Could every entry be set down once more, exactly as given?

★ ★ ★ ★

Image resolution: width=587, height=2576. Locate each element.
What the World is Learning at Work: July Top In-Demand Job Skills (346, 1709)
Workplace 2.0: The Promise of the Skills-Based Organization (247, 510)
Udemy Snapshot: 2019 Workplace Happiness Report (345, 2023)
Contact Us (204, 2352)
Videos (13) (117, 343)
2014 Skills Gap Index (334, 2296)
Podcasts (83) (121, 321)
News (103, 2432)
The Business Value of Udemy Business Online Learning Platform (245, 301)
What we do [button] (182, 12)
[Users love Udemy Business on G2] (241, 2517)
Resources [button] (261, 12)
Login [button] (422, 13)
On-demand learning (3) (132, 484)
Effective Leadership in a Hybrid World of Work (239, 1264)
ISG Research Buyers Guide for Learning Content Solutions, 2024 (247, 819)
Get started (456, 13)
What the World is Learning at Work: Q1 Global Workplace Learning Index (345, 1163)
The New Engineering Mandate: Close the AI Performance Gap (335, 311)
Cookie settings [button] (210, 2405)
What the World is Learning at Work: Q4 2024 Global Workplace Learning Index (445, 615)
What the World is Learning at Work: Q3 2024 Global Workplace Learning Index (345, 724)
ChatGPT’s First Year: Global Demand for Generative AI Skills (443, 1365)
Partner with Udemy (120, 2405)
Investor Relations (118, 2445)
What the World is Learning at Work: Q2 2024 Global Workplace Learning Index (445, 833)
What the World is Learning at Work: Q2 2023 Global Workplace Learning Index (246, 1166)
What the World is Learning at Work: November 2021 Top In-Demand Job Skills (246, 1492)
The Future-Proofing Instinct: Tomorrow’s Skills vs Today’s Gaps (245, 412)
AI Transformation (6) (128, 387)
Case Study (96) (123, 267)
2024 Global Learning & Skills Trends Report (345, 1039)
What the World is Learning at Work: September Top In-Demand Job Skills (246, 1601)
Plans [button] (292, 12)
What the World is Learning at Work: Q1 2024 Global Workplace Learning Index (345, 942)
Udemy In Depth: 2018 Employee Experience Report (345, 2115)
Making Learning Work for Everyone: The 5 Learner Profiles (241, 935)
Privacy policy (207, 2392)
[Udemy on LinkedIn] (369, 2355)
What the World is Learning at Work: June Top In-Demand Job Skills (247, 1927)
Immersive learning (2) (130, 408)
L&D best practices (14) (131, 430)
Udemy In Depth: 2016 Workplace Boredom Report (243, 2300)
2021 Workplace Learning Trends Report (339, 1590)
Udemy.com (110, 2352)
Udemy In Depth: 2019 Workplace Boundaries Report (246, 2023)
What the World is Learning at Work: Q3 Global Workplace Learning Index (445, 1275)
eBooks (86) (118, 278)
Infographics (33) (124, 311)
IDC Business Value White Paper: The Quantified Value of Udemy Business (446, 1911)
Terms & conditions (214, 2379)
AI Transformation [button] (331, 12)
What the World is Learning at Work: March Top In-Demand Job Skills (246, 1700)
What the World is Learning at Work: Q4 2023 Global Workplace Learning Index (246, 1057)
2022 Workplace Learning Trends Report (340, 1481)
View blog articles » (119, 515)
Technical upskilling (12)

★ ★ ★ ★

* [Written solution]:
Image resolution: width=587, height=2576. Locate each element.
What the World is Learning at Work: July Top In-Demand Job Skills (346, 1709)
Workplace 2.0: The Promise of the Skills-Based Organization (247, 510)
Udemy Snapshot: 2019 Workplace Happiness Report (345, 2023)
Contact Us (204, 2352)
Videos (13) (117, 343)
2014 Skills Gap Index (334, 2296)
Podcasts (83) (121, 321)
News (103, 2432)
The Business Value of Udemy Business Online Learning Platform (245, 301)
What we do [button] (182, 12)
[Users love Udemy Business on G2] (241, 2517)
Resources [button] (261, 12)
Login [button] (422, 13)
On-demand learning (3) (132, 484)
Effective Leadership in a Hybrid World of Work (239, 1264)
ISG Research Buyers Guide for Learning Content Solutions, 2024 (247, 819)
Get started (456, 13)
What the World is Learning at Work: Q1 Global Workplace Learning Index (345, 1163)
The New Engineering Mandate: Close the AI Performance Gap (335, 311)
Cookie settings [button] (210, 2405)
What the World is Learning at Work: Q4 2024 Global Workplace Learning Index (445, 615)
What the World is Learning at Work: Q3 2024 Global Workplace Learning Index (345, 724)
ChatGPT’s First Year: Global Demand for Generative AI Skills (443, 1365)
Partner with Udemy (120, 2405)
Investor Relations (118, 2445)
What the World is Learning at Work: Q2 2024 Global Workplace Learning Index (445, 833)
What the World is Learning at Work: Q2 2023 Global Workplace Learning Index (246, 1166)
What the World is Learning at Work: November 2021 Top In-Demand Job Skills (246, 1492)
The Future-Proofing Instinct: Tomorrow’s Skills vs Today’s Gaps (245, 412)
AI Transformation (6) (128, 387)
Case Study (96) (123, 267)
2024 Global Learning & Skills Trends Report (345, 1039)
What the World is Learning at Work: September Top In-Demand Job Skills (246, 1601)
Plans [button] (292, 12)
What the World is Learning at Work: Q1 2024 Global Workplace Learning Index (345, 942)
Udemy In Depth: 2018 Employee Experience Report (345, 2115)
Making Learning Work for Everyone: The 5 Learner Profiles (241, 935)
Privacy policy (207, 2392)
[Udemy on LinkedIn] (369, 2355)
What the World is Learning at Work: June Top In-Demand Job Skills (247, 1927)
Immersive learning (2) (130, 408)
L&D best practices (14) (131, 430)
Udemy In Depth: 2016 Workplace Boredom Report (243, 2300)
2021 Workplace Learning Trends Report (339, 1590)
Udemy.com (110, 2352)
Udemy In Depth: 2019 Workplace Boundaries Report (246, 2023)
What the World is Learning at Work: Q3 Global Workplace Learning Index (445, 1275)
eBooks (86) (118, 278)
Infographics (33) (124, 311)
IDC Business Value White Paper: The Quantified Value of Udemy Business (446, 1911)
Terms & conditions (214, 2379)
AI Transformation [button] (331, 12)
What the World is Learning at Work: March Top In-Demand Job Skills (246, 1700)
What the World is Learning at Work: Q4 2023 Global Workplace Learning Index (246, 1057)
2022 Workplace Learning Trends Report (340, 1481)
View blog articles » (119, 515)
Technical upskilling (12)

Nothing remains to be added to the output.